Publication of the 2017 study sent a message to the readership that Biocell implants were safe to use if the 14 points are followed. Even today, neither the American Society of Plastic Surgeons nor the American Society for Aesthetic Plastic Surgery includes in its guidelines a recommendation to abandon textured implants, or a recommendation to patients that they choose smooth implants instead.37,38 Such a recommendation is absent from industry-funded journal supplements.39,40

One society Web site continues to promote a bacterial etiology and includes the industry talking point that the “FDA recommendations and society recommendations indicate that patients with textured implants with no issues should not do anything and implant removal is not recommended.”38 This statement is intrinsically flawed. Affirmatively recommending that patients do nothing is not the same as not recommending implant removal.22,41 The reason is not because the BIA-ALCL risk is exceptionally low or trivial. Rather, the FDA “does not recommend removal for patients without symptoms due to potential risks.”14 These risks are related to surgery to replace the implant. Explantation or implant replacement, however, particularly without capsulectomy (for which there is no evidence of a prophylactic value), is extremely safe.16,41

It defies logic to recall a device because of a cancer risk but also advise women that they do not need to have their textured implants replaced.41 Such a recommendation obviously benefits the manufacturer by avoiding financial liability for implant removal or replacement. Cordeiro, a former advocate for Biocell implants, has now replaced hundreds of these devices in his patients with smooth implants.16 To suggest to patients that a textured implant can be “the best choice”38 is unsupported and dangerous, and at odds with all evidence.16

This potentially harmful product should have been removed from the market shortly after Brody et al,10 to their enormous credit, reported the link to texture in 2015. Unfortunately, this message was delayed for several years and is still muddled today by industry surrogates, particularly Adams, who has stated, even after the report of Brody et al,10 that the risk of BIA-ALCL is less that the risk of being struck by an asteroid and that the data suggest a different cause than texture.42 Consequently, these dangerous implants remained available in the marketplace far too long.22 Plastic surgeons should have led the effort to ban these devices and not left it to the FDA to (eventually) make the correct call despite their protestations.12,22 Many women may have been spared this cancer, which may be avoided simply by using smooth implants. Indeed, every case of BIA-ALCL—all 1148 of them and 35 deaths16—may have been avoided by choosing smooth implants instead.

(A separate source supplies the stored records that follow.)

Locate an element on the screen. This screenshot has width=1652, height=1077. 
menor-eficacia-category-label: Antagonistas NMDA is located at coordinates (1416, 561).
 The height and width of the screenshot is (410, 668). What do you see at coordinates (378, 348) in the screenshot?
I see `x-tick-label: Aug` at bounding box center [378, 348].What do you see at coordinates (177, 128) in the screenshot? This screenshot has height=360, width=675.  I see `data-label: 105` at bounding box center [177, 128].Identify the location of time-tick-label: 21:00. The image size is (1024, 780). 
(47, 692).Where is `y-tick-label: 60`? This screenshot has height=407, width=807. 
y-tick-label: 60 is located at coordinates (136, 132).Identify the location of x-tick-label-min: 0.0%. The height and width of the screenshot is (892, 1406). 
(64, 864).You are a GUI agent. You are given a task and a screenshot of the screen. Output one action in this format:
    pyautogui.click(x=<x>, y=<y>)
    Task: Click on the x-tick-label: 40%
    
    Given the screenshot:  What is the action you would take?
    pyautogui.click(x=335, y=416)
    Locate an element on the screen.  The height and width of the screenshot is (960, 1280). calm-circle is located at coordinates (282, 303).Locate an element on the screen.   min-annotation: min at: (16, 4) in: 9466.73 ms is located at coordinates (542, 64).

This sad episode has caused tremendous hardship for our patients, and yet the lesson appears not to have been learned. At the 2021 BIA-ALCL symposium,16 several international plastic surgeons, including Mallucci, coauthor of the 2017 study,1 defended textured breast implants and minimized the risk of BIA-ALCL. The 14-point “best practices” fiction is still being promoted.8,16,43,44 In 2020, Danilla et al45 claimed that smooth implants are more dangerous than textured implants, based on flawed calculations.46

In a 2021 video presentation at the Baker Gordon Symposium, Adams reiterated the industry-driven narrative that following the 14 points is critical to prevent BIA-ALCL.43 At the 2021 ASPS meeting, Adams again denied financial conflicts and repeated the narrative that surgical technique is relevant to the etiology of BIA-ALCL and that gram-negative bacteria are implicated.44 He repeated the accusation that the cluster of cases reported by Cordeiro signifies infection and a lapse in surgical sterility. He recommended Betadine irrigation to reduce risk—a key provision of the 14-point plan.1 He dismissed the fact that 10% Betadine is nonsterile (and not approved for administration in an open wound47) as “urban legend.”

Plastic surgeons and patients deserve to be informed regarding serious deficiencies of this widely viewed article, which sends the wrong message and jeopardizes patient health.